Set exercise — Please switch every "checkbox" to "check box" in the records below and give them again, changing nothing else.
══ Recorded information ══
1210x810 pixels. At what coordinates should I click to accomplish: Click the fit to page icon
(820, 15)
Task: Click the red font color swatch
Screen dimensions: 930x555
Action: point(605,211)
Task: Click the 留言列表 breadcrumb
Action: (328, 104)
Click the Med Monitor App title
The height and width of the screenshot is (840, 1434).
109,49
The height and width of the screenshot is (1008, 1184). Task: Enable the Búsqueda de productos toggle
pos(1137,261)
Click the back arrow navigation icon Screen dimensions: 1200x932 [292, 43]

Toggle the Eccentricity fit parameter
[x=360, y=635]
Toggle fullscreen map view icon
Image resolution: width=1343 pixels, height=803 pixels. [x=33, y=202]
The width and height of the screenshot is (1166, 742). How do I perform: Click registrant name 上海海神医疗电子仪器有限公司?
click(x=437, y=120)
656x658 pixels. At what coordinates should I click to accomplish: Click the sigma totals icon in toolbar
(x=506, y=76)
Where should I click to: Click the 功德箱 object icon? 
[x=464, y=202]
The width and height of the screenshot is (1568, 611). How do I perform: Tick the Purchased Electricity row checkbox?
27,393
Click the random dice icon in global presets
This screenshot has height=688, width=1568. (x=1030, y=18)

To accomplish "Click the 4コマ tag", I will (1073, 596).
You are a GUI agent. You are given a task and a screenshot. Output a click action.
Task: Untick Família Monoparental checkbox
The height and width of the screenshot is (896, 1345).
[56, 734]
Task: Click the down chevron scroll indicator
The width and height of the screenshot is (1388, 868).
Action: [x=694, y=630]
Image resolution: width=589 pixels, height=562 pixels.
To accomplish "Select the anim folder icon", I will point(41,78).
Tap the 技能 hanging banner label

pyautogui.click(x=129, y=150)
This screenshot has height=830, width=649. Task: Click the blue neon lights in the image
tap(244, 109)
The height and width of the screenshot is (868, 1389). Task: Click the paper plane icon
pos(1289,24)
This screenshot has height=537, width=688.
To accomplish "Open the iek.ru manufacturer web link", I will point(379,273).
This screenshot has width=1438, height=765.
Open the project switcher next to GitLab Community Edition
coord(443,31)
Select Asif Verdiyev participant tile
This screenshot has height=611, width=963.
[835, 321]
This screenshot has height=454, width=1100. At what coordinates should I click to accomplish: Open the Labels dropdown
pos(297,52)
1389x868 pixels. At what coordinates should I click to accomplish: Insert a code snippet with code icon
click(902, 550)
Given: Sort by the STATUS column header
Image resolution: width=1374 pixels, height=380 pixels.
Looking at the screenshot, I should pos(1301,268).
═══
Worked answer —
1210x810 pixels. At what coordinates should I click to accomplish: Click the fit to page icon
(820, 15)
Task: Click the red font color swatch
Screen dimensions: 930x555
Action: point(605,211)
Task: Click the 留言列表 breadcrumb
Action: (328, 104)
Click the Med Monitor App title
The height and width of the screenshot is (840, 1434).
109,49
The height and width of the screenshot is (1008, 1184). Task: Enable the Búsqueda de productos toggle
pos(1137,261)
Click the back arrow navigation icon Screen dimensions: 1200x932 [292, 43]

Toggle the Eccentricity fit parameter
[x=360, y=635]
Toggle fullscreen map view icon
Image resolution: width=1343 pixels, height=803 pixels. [x=33, y=202]
The width and height of the screenshot is (1166, 742). How do I perform: Click registrant name 上海海神医疗电子仪器有限公司?
click(x=437, y=120)
656x658 pixels. At what coordinates should I click to accomplish: Click the sigma totals icon in toolbar
(x=506, y=76)
Where should I click to: Click the 功德箱 object icon? 
[x=464, y=202]
The width and height of the screenshot is (1568, 611). How do I perform: Tick the Purchased Electricity row check box?
27,393
Click the random dice icon in global presets
This screenshot has height=688, width=1568. (x=1030, y=18)

To accomplish "Click the 4コマ tag", I will (1073, 596).
You are a GUI agent. You are given a task and a screenshot. Output a click action.
Task: Untick Família Monoparental check box
The height and width of the screenshot is (896, 1345).
[56, 734]
Task: Click the down chevron scroll indicator
The width and height of the screenshot is (1388, 868).
Action: [x=694, y=630]
Image resolution: width=589 pixels, height=562 pixels.
To accomplish "Select the anim folder icon", I will point(41,78).
Tap the 技能 hanging banner label

pyautogui.click(x=129, y=150)
This screenshot has height=830, width=649. Task: Click the blue neon lights in the image
tap(244, 109)
The height and width of the screenshot is (868, 1389). Task: Click the paper plane icon
pos(1289,24)
This screenshot has height=537, width=688.
To accomplish "Open the iek.ru manufacturer web link", I will point(379,273).
This screenshot has width=1438, height=765.
Open the project switcher next to GitLab Community Edition
coord(443,31)
Select Asif Verdiyev participant tile
This screenshot has height=611, width=963.
[835, 321]
This screenshot has height=454, width=1100. At what coordinates should I click to accomplish: Open the Labels dropdown
pos(297,52)
1389x868 pixels. At what coordinates should I click to accomplish: Insert a code snippet with code icon
click(902, 550)
Given: Sort by the STATUS column header
Image resolution: width=1374 pixels, height=380 pixels.
Looking at the screenshot, I should pos(1301,268).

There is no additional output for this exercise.